第2章 出会い
光を放っていたのは、一冊の分厚い本。表紙には美しい刺繍が施されている。吸い寄せられるようにその本に手をかけ、パラパラとめくってみた。
『んん?何も書いてない、真っ白』
どのページを見ても白一色だった。
『本じゃなくて日記帳?にしては大きいか…』
なーんだ、と閉じようとしたところで光がより強くなる。
『やだ…な、に…?』
まばゆい光に耐えきれず思わずぎゅっと目をつぶる。
瞼を閉じても感じるほどの強い光。
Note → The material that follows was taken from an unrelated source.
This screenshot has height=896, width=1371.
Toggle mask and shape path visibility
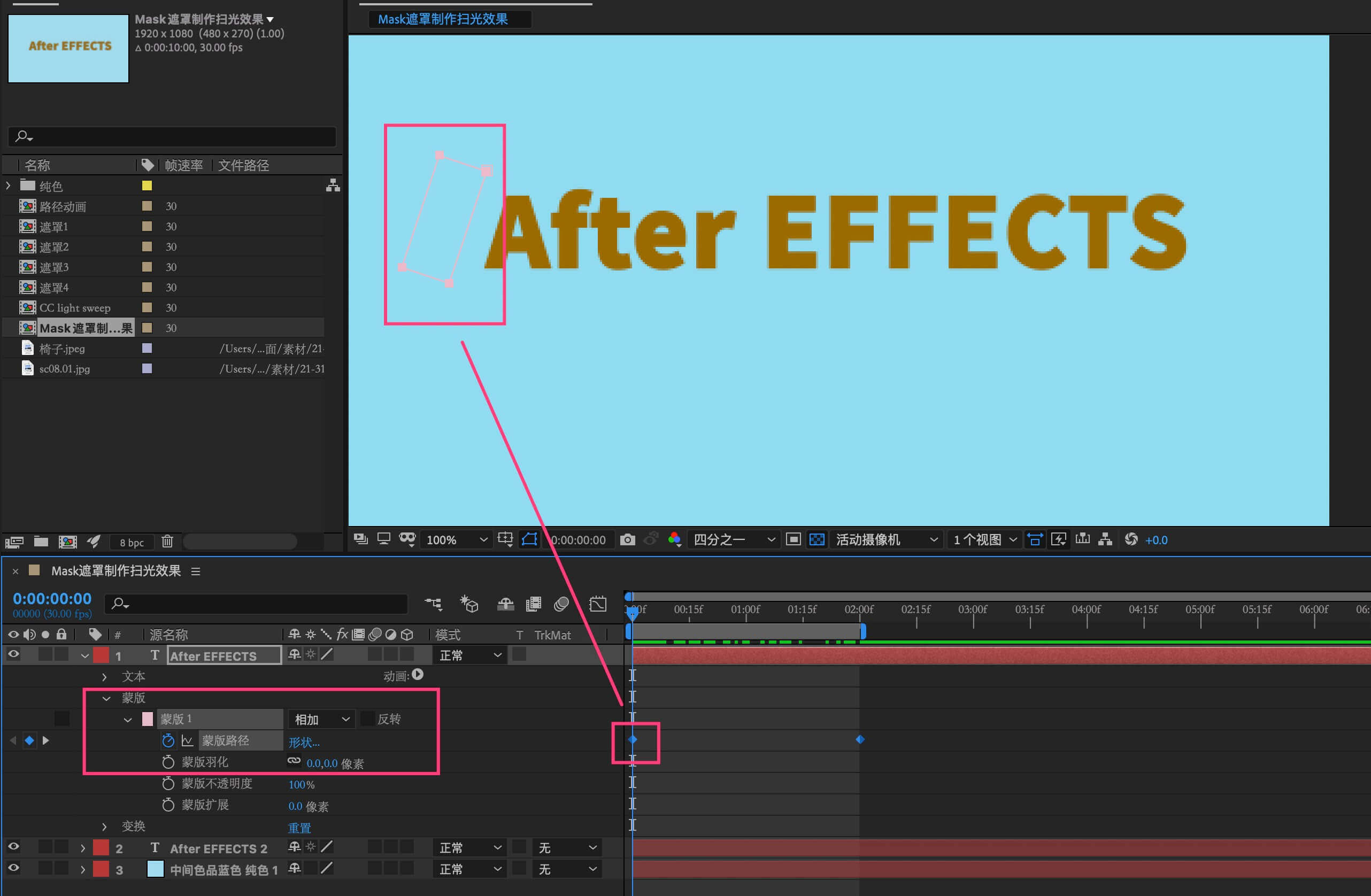point(529,539)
しばらくすると眩しさがなくなり、
『………?』
そっと目を開けた。
そして、冒頭に至る…
―――…
『これってもしかして俗に言うトリップってやつ?なんか目の前に見たことある動物もいるし…ここって、あれじゃない!?あのー…ほら、あれだよ』
不安から独り言が止まらない
(あれ?思い出せない…なんで?ほら、私が大好きな漫画あったじゃん!…あれ?ほんとに思い出せない。…っ!?頭いたい…なにこれ)
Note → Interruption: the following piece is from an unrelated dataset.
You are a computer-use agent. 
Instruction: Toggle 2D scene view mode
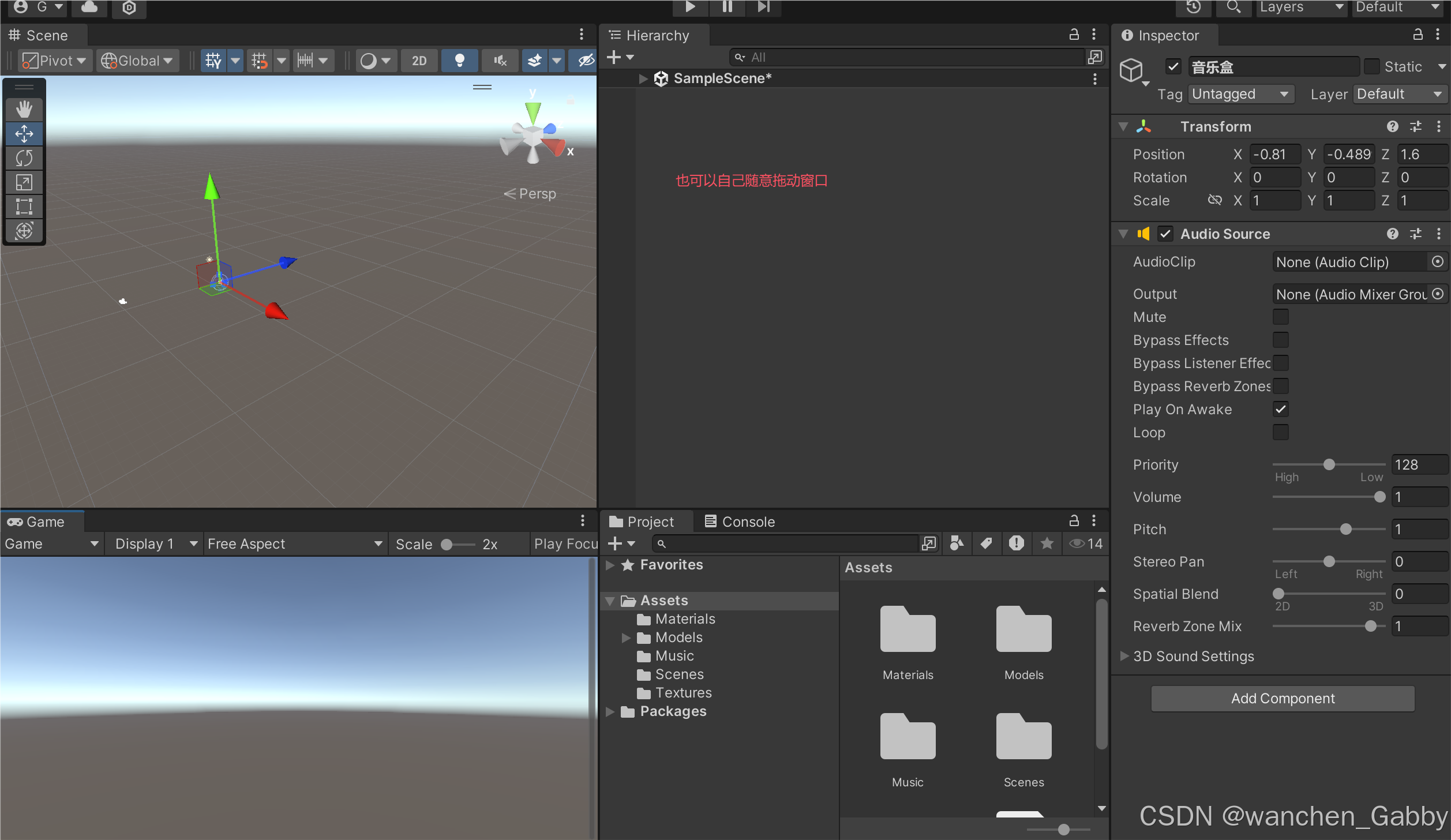419,61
うぅ…と唸りながらまた頭を抱える。思い出したいことが思い出せない。
多分、すごく大事なことのはずなのに。
「きみ、誰?」
『ひいっ…!?』
気配もなく背後から聞こえた声に勢いよく振り向いた。
どくんっ
心臓が跳ねた
目を逸らせない
吸い込まれそうなくらい真っ黒な瞳。
瞳と同じ黒の長い髪。
それに映える白い肌。長い手足。
一瞬で心奪われた。
「ねぇ、聞いてる?」
『あ…』
「早く答えないと、殺し『あ、あああのっサクラですっ!!』」
思ったより大きな声が出て自分でも驚いた。こんな超絶美人が殺すとか怖いこと言うから!
でもこの人どこかで見たことあるような…
心臓がうるさい
誰だっけ…
「何しにきた?ここがどこかわかってるよね」
ゆらりと殺気を纏わせた手を伸ばす目の前の人。
誰だっけ?この人……あ、そうだ!私の大好きな…イ……
『い、痛…』
また頭痛。さっきよりもさらに酷い。
『やだ、痛い…たすけて…』
そのままサクラは気を失って倒れ込んだ。
「えー困ったなぁ」
横たわるサクラをじっと見つめる。
すぐ殺しちゃえばよかったのに、
「何やってるんだろ」
そう呟きながら、イルミはサクラを抱きかかえてその場を後にした。